-- Stored records --
+ + + +

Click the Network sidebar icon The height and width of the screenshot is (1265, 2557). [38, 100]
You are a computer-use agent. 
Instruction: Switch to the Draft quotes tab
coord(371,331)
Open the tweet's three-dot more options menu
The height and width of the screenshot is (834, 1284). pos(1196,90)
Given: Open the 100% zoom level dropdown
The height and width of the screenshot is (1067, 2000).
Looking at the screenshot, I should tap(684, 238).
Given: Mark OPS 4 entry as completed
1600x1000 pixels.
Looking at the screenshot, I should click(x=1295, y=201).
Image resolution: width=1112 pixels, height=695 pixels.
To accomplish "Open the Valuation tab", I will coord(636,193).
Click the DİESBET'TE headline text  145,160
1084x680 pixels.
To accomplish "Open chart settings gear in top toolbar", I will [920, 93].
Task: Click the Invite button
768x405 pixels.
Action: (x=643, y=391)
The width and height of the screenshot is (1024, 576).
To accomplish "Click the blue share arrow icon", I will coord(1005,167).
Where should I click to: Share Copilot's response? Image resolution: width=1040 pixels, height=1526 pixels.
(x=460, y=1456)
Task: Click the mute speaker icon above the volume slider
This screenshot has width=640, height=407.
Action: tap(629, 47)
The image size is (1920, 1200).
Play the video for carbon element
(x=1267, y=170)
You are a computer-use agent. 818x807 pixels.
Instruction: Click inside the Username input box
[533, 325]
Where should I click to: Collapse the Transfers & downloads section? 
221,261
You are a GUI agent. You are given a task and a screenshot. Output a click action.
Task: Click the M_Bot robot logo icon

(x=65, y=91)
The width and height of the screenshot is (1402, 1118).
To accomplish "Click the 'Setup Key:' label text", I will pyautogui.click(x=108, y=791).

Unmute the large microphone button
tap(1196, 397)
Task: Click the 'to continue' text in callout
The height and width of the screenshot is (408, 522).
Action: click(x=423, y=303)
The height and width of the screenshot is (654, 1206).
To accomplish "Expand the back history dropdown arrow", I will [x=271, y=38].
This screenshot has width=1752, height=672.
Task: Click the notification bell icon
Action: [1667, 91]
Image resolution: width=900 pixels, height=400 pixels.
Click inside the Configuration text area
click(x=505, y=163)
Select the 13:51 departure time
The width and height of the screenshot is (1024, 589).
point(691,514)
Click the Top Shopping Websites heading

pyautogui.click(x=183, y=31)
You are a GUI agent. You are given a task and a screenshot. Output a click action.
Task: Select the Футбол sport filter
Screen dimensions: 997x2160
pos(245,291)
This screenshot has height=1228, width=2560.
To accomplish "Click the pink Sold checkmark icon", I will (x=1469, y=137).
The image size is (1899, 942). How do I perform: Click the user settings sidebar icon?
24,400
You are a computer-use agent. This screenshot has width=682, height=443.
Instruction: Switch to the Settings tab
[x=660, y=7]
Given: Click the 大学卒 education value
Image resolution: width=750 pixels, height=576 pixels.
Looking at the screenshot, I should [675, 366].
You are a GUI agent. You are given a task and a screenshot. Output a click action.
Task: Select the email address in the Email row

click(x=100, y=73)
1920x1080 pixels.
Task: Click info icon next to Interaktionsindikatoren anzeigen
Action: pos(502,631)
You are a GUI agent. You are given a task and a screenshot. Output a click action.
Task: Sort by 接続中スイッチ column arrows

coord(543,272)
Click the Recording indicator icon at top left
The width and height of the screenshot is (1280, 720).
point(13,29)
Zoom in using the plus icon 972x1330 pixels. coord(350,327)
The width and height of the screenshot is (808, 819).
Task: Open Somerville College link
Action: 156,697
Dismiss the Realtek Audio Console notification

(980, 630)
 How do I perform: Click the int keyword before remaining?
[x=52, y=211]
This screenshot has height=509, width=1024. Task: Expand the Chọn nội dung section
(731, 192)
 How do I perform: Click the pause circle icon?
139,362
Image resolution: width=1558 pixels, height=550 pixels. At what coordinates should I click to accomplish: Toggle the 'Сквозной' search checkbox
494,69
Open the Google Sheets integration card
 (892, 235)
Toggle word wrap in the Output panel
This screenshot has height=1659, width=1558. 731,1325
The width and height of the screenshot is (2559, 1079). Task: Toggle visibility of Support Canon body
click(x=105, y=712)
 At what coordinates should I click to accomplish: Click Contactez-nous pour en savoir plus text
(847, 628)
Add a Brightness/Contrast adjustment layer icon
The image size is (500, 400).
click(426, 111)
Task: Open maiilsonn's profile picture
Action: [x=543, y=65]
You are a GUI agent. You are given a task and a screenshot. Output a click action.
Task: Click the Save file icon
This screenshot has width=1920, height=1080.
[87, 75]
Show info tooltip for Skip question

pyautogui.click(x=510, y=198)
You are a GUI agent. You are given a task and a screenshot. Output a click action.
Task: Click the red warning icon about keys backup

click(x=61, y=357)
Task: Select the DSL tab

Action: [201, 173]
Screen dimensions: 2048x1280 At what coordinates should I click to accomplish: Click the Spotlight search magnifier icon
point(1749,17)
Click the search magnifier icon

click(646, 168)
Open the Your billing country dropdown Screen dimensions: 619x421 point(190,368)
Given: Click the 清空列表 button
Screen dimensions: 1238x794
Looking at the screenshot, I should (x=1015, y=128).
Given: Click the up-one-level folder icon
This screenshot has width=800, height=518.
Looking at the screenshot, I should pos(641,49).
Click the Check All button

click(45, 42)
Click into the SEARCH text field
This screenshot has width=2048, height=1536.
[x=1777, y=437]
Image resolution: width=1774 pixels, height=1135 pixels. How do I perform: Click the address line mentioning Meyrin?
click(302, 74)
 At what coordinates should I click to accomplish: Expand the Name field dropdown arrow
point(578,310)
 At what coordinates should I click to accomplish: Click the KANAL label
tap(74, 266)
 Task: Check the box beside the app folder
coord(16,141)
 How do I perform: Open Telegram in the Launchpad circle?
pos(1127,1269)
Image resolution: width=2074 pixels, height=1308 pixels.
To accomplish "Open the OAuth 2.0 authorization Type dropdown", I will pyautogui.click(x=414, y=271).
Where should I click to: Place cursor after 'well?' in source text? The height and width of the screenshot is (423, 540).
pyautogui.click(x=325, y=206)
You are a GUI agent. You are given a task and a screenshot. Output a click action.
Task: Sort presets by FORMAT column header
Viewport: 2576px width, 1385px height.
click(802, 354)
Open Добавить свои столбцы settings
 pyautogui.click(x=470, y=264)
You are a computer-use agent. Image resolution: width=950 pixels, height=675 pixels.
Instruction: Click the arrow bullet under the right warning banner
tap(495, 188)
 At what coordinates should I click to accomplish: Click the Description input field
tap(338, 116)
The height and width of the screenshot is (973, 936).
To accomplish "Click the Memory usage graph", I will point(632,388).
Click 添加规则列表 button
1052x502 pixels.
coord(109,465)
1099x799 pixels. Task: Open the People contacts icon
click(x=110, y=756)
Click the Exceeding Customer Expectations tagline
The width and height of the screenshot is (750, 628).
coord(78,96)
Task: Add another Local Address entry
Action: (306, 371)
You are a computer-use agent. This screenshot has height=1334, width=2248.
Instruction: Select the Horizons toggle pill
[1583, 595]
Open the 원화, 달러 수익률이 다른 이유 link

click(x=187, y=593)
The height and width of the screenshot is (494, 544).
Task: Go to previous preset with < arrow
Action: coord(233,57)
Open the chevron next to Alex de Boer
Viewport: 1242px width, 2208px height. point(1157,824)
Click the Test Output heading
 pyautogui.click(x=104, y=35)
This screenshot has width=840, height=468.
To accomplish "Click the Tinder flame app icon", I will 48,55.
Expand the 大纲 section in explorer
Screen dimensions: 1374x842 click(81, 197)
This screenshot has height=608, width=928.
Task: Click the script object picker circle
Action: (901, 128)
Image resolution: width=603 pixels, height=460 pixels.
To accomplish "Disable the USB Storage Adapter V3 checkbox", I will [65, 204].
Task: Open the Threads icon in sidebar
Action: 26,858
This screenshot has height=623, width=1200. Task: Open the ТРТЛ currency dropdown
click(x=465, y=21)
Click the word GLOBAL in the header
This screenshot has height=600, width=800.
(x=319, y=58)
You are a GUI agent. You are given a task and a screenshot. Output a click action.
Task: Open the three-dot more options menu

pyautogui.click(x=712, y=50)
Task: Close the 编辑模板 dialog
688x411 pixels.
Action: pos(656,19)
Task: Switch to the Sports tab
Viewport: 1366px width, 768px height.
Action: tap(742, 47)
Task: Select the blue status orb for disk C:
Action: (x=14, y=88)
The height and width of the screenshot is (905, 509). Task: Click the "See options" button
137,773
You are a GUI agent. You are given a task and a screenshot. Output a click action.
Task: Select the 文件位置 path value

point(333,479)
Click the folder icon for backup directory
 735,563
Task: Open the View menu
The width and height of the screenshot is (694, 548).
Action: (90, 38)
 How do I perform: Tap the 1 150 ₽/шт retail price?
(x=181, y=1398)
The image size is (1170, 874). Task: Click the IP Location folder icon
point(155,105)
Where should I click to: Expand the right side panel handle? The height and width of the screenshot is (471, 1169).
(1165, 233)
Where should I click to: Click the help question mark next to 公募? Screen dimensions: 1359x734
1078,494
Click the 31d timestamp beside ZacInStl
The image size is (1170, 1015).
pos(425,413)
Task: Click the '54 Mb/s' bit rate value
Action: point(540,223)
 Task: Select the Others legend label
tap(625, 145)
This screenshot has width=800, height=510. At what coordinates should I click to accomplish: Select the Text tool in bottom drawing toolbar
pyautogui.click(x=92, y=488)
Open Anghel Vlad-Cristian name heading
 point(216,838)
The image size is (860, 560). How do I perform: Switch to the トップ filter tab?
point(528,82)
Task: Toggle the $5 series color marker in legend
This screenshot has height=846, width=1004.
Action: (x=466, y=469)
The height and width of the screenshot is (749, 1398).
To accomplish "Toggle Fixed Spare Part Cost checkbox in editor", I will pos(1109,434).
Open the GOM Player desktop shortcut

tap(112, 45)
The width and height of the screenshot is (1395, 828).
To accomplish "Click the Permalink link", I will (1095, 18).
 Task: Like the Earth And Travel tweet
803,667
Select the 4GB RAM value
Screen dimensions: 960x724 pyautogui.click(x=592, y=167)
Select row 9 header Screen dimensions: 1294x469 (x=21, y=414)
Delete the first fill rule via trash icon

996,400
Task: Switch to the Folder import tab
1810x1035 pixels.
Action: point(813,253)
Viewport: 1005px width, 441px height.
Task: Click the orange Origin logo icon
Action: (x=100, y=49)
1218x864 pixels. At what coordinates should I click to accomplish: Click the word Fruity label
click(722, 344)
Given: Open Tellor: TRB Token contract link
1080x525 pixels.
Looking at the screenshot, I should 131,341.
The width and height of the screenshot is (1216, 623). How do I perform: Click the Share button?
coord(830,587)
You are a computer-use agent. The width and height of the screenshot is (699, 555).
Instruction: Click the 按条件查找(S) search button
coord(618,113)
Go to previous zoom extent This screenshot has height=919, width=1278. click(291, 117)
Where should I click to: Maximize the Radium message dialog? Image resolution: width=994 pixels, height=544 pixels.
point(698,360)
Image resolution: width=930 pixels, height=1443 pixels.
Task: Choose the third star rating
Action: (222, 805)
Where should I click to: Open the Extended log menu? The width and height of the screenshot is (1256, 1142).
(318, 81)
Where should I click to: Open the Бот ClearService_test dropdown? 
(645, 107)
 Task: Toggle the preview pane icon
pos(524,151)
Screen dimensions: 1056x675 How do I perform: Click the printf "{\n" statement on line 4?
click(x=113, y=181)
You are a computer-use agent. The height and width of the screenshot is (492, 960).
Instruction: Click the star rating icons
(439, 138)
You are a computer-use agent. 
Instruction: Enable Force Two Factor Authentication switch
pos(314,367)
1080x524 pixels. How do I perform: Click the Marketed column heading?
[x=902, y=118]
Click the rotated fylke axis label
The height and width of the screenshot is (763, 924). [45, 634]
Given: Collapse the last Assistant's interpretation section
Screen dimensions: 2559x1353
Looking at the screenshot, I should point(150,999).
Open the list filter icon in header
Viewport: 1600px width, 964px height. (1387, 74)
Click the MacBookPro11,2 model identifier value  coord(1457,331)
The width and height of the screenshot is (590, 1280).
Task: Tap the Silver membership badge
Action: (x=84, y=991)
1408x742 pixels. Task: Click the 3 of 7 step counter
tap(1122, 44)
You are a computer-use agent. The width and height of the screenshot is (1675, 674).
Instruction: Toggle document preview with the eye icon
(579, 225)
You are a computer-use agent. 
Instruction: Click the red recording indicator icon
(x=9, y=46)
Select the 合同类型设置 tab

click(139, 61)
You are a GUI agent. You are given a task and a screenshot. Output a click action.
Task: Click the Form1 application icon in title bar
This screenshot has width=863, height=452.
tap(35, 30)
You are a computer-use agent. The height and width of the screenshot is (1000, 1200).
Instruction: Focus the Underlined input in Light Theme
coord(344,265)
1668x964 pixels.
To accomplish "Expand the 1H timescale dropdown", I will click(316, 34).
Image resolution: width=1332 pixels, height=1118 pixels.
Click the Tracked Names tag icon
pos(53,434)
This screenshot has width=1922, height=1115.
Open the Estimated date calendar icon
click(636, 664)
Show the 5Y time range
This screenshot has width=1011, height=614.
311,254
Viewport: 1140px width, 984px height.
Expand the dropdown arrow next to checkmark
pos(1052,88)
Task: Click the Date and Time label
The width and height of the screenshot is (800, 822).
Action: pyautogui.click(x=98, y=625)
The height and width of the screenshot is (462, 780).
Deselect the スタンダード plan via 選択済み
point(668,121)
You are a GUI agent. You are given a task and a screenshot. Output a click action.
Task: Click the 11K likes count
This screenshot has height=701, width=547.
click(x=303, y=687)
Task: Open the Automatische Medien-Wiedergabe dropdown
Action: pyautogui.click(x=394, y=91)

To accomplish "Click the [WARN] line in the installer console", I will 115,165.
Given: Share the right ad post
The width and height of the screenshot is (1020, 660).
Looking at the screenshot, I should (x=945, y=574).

+ + + +

-- EXERCISE PROMPT --
Format the records above as a JSON list of strings, one string per line, with blank lines omitted. Begin at the line that contains "Click the folder icon for backup directory" and stop after the line that contains "(1165, 233)".

-- FINISHED TASK --
[
  "Click the folder icon for backup directory",
  " 735,563",
  "Task: Open the View menu",
  "The width and height of the screenshot is (694, 548).",
  "Action: (90, 38)",
  " How do I perform: Tap the 1 150 ₽/шт retail price?",
  "(x=181, y=1398)",
  "The image size is (1170, 874). Task: Click the IP Location folder icon",
  "point(155,105)",
  "Where should I click to: Expand the right side panel handle? The height and width of the screenshot is (471, 1169).",
  "(1165, 233)"
]